_EXCERPT TO READ:_
TIB & AAC; Origins of a movement and birth of the party

“(wo)men make their own history, but they do not make it as they please; they do not make it under self-selected circumstances, but under circumstances existing already, given and transmitted from the past. The tradition of all dead generations weighs like a nightmare on the brains of the living.”

– Karl Marx, 1852, The Eighteenth Brumaire of Louis Bonaparte

The Take It Back movement emerged at the beginning of 2018 in a contradictory context of radical politics in Nigeria. The world, as I pointed out whilst looking at the soil from which TIB/AAC germinated in an earlier article, had changed since the Great Recession of 2007-2009. The status quo’s hegemony or apparent legitimacy was fractured. Mass movements spread across the world bursting out as revolts and in the Middle East and North Africa region as revolutions which threw hitherto invincible dictators into the trashcan of history.

The “Occupy Nigeria” 2012 January Uprising was part of that moment of global rising. But the tragedy of the radical movement is that, unlike the situation in many other countries, this did not translate into organisation to take the fire forward for deepening popular struggle in an anti-systemic manner. Four years after “Occupy Nigeria”, you could still put all self-avowed revolutionaries in the country into a molue and still have to pe ‘ro s’oko (call in passengers to fill empty seats).

This partly accounted for an equally bankrupt party of the 1%ers emerging as the apostle of “change” to steal power from PDP which had held the reins of government for sixteen years and felt it would for forty four more years. APC’s victory in 2015 spoke more to the failure of a credible revolutionary party’s emergence from the flames of the 2012 January Uprising than to the resilience of a fortified bourgeois opposition at the time.

The seething mass anger which burst out in 2012 continued to bubble below the surface like a dormant volcano. And the reality of the “change” party being nothing but one of “all promises cancelled” dawned on people within a few years of APC taking over the reins of government. These combined to kindle the interest of a broader swathe of force and persons in the 2019 elections than in any earlier one this century. These included not a few (self-avowed revolutionaries and middle-class careerists alike) that take mobilisation to win power only as seriously as they take watching tom and jerry on television. There were also quite a few who really did seriously think that they were taking power seriously.

_RECORD SET:_
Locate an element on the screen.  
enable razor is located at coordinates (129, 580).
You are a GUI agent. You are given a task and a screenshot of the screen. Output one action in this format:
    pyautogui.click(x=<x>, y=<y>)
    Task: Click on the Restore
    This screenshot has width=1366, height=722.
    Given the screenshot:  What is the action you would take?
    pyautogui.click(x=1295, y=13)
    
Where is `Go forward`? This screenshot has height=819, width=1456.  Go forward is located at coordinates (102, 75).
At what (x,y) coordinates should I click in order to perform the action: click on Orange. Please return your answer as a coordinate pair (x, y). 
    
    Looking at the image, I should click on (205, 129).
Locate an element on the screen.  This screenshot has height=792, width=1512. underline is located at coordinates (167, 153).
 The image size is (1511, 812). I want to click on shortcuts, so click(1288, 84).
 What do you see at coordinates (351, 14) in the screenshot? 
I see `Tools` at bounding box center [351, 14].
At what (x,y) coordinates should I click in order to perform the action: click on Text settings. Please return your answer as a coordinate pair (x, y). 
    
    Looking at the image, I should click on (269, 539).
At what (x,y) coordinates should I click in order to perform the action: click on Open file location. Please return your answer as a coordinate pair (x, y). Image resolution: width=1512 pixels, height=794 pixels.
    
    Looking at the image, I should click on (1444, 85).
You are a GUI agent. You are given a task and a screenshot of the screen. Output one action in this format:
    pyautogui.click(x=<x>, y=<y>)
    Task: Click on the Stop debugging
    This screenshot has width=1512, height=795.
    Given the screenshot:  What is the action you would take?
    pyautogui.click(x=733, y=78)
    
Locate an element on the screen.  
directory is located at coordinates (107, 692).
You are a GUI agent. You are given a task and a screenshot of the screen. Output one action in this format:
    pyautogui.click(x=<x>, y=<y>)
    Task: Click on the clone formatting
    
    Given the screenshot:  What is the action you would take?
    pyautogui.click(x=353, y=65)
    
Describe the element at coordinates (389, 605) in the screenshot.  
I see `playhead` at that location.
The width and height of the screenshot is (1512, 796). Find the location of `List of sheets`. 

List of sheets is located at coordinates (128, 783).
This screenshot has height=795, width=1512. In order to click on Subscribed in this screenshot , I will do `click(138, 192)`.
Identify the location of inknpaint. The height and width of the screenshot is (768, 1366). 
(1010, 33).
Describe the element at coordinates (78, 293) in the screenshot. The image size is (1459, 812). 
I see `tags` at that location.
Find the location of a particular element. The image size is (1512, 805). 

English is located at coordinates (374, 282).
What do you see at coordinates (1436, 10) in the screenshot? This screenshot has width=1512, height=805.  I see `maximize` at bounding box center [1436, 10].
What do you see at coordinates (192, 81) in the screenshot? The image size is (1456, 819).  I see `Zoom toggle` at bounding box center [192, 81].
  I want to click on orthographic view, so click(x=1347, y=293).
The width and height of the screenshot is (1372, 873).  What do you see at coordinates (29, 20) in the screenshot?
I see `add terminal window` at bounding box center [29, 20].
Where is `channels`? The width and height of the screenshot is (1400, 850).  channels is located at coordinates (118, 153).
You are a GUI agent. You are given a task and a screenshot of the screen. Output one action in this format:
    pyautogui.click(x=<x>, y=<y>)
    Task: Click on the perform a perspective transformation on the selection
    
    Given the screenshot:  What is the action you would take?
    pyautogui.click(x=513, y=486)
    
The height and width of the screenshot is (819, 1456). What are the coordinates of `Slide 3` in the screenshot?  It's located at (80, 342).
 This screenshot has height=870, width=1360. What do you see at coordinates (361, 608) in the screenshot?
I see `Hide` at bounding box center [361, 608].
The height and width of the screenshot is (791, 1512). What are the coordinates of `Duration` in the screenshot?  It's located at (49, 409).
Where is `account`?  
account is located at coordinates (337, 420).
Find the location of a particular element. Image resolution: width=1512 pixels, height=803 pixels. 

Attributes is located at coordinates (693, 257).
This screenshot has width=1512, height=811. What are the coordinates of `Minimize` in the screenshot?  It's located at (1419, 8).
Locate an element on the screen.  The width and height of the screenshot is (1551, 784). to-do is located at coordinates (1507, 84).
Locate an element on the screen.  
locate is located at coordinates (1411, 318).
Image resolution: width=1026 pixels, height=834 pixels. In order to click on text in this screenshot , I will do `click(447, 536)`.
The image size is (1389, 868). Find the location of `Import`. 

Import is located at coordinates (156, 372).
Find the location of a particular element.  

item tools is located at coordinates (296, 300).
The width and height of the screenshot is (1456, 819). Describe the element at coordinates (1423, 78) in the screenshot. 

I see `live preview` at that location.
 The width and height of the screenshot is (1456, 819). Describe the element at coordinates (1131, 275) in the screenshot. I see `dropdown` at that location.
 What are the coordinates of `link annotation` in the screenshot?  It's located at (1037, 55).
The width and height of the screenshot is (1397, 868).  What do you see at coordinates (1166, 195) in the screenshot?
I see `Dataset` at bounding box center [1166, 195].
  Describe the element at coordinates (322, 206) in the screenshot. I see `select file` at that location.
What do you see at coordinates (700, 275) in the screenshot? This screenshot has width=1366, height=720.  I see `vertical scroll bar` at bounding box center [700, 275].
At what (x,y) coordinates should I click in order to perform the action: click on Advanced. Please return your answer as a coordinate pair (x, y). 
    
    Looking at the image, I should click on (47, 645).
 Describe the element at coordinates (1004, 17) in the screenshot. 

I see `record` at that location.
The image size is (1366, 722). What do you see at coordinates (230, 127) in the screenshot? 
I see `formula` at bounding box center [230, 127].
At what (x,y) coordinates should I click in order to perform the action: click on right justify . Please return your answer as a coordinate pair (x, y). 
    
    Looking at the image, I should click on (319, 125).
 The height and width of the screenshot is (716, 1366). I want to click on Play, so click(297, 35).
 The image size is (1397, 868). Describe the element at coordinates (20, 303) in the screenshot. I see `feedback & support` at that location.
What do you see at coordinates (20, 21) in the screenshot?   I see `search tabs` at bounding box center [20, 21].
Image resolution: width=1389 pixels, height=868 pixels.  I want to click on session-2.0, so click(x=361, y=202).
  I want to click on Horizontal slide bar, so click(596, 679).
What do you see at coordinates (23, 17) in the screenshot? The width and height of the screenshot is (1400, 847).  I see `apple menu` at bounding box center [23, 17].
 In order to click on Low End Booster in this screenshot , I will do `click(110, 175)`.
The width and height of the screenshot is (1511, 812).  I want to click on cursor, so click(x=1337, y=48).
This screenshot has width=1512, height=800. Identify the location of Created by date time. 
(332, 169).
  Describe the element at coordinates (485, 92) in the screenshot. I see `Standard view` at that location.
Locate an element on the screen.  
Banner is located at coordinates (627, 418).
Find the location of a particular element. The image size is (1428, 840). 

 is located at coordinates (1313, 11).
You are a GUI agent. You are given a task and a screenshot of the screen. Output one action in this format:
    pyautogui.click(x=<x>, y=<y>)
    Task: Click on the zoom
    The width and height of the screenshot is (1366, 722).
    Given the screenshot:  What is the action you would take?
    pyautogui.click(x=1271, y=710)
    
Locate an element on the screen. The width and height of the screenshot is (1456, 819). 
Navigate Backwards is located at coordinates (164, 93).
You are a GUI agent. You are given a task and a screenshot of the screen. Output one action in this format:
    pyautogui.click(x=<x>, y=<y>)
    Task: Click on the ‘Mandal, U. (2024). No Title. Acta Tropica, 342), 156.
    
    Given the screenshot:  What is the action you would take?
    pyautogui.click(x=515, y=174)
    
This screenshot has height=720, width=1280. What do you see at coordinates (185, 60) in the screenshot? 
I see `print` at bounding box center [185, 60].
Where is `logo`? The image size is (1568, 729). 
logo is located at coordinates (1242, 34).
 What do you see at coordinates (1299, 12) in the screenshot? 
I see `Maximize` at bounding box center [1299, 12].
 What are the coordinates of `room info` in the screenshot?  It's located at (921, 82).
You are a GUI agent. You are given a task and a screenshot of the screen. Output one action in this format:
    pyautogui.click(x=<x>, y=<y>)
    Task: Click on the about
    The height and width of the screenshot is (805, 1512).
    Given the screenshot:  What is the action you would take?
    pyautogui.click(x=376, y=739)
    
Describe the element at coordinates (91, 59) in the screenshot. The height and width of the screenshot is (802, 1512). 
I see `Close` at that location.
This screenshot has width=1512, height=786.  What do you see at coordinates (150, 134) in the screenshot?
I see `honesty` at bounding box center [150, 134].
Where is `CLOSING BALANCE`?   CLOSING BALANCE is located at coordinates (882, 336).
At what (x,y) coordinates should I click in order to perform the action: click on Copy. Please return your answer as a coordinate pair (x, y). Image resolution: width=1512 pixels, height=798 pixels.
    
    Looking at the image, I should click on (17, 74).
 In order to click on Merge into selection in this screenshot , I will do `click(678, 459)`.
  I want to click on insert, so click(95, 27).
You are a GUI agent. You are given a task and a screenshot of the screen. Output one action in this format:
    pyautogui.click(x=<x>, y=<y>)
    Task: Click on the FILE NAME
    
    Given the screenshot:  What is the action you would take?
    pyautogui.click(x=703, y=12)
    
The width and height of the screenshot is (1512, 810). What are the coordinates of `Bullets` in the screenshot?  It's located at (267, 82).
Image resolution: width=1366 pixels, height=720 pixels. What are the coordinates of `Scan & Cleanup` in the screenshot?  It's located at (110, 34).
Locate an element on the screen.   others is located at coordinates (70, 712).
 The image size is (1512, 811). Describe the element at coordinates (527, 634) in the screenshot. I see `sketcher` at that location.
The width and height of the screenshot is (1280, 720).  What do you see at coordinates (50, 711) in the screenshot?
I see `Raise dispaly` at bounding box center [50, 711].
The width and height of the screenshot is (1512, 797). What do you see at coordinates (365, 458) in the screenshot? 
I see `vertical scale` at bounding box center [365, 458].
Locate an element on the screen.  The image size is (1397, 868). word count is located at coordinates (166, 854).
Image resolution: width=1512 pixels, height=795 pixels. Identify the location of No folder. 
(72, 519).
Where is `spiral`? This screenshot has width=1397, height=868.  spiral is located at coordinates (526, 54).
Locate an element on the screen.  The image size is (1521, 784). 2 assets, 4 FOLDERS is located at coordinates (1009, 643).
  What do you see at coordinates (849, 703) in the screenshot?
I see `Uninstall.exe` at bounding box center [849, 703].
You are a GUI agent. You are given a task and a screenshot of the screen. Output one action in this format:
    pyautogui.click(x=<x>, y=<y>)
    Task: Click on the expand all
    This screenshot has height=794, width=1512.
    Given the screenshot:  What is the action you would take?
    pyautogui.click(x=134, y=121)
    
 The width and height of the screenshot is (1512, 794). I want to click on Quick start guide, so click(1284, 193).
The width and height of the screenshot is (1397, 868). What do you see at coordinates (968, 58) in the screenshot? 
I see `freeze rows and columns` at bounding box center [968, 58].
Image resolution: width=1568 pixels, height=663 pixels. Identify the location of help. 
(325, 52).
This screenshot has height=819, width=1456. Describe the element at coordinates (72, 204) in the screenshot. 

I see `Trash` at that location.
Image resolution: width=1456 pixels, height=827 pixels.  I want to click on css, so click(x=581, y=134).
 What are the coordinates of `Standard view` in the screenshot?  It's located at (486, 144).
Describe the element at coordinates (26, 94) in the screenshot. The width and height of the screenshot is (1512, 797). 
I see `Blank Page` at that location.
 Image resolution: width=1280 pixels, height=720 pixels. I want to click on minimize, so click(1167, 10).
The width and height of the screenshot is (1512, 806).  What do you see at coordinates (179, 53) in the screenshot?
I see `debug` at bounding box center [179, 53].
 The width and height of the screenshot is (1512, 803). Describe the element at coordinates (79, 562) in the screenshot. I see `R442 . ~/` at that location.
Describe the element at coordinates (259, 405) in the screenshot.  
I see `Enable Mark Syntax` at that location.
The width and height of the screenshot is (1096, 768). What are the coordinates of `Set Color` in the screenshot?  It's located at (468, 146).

_WHAT THE TASK ASKS:_ Write the next part of the essay on the origins of the Take It Back movement and the AAC party, starting after its last sentence. The records play no part in what comes next.

_ANSWER:_
None took the tasks at hand half as seriously as the TIB platform for a Sowore presidential candidacy. Between March 2018 and the elections in February 2019, the TIB movement and the AAC party which it birthed in August 2018 organised not less than 500 political events across virtually every state in the federation as well as 15 countries spread over all the regions of the world.

Most of these had packed halls, with many people having to stand up or peer in from the window, due to space constraints. And unlike the rented crowds that the big (and of course bourgeois) parties, which alone could also amass followings of any significance, these were Nigerians who rather paid their ways to the activities and were happy to support what they saw as a serious alternative project.

The core message of the movement was clear, we need much more fundamental change than any of the parties involved in serious politics thus far could offer. And we are not going to get that on our knees. We will fight and win our liberation on the streets as much, if not more than, through the ballot.

Mass mobilisation, including with the use of new information and communication technology went hand in hand with the establishment of movement/party structures. Inspired Nigerians of all walks of life at home and in the diaspora saw and became part of a movement which offered much more than they had dared hope for, even as much as they yearned for it.

They chipped in their bits to sustain the hurricane. The party raised N157,884,938 as donations – most of these as tens of thousands of naira or less from tens of thousands of people. Never since the period of parties like the Action Group (AG) and Northern Elements Progressive Union (NEPU) had any political party raised such kind of money from “inconsequential” Nigerians.

It is noteworthy, particularly for the mischievous ones like Adams Oshiomhole who try to reduce #RevolutionNow to a post-election afterthought, to point out that even during the electoral campaign AAC did not reduce its politics to one of simply canvassing for votes. The party was on the streets organising demonstrations for press freedom, extension of voter registration and against demolitions of informal settlements.

The class of oppressors and their state were conscious of the problem that AAC constituted to them and they took action to suppress the party. As early as December 2018, five of its activists were arrested whilst pasting campaign posters in Lagos. They were charged on trumped up allegations of defacing other parties’ posters, even though this was demonstrably false. The state was sending out a clear message – we will not tolerate revolutionaries and their party.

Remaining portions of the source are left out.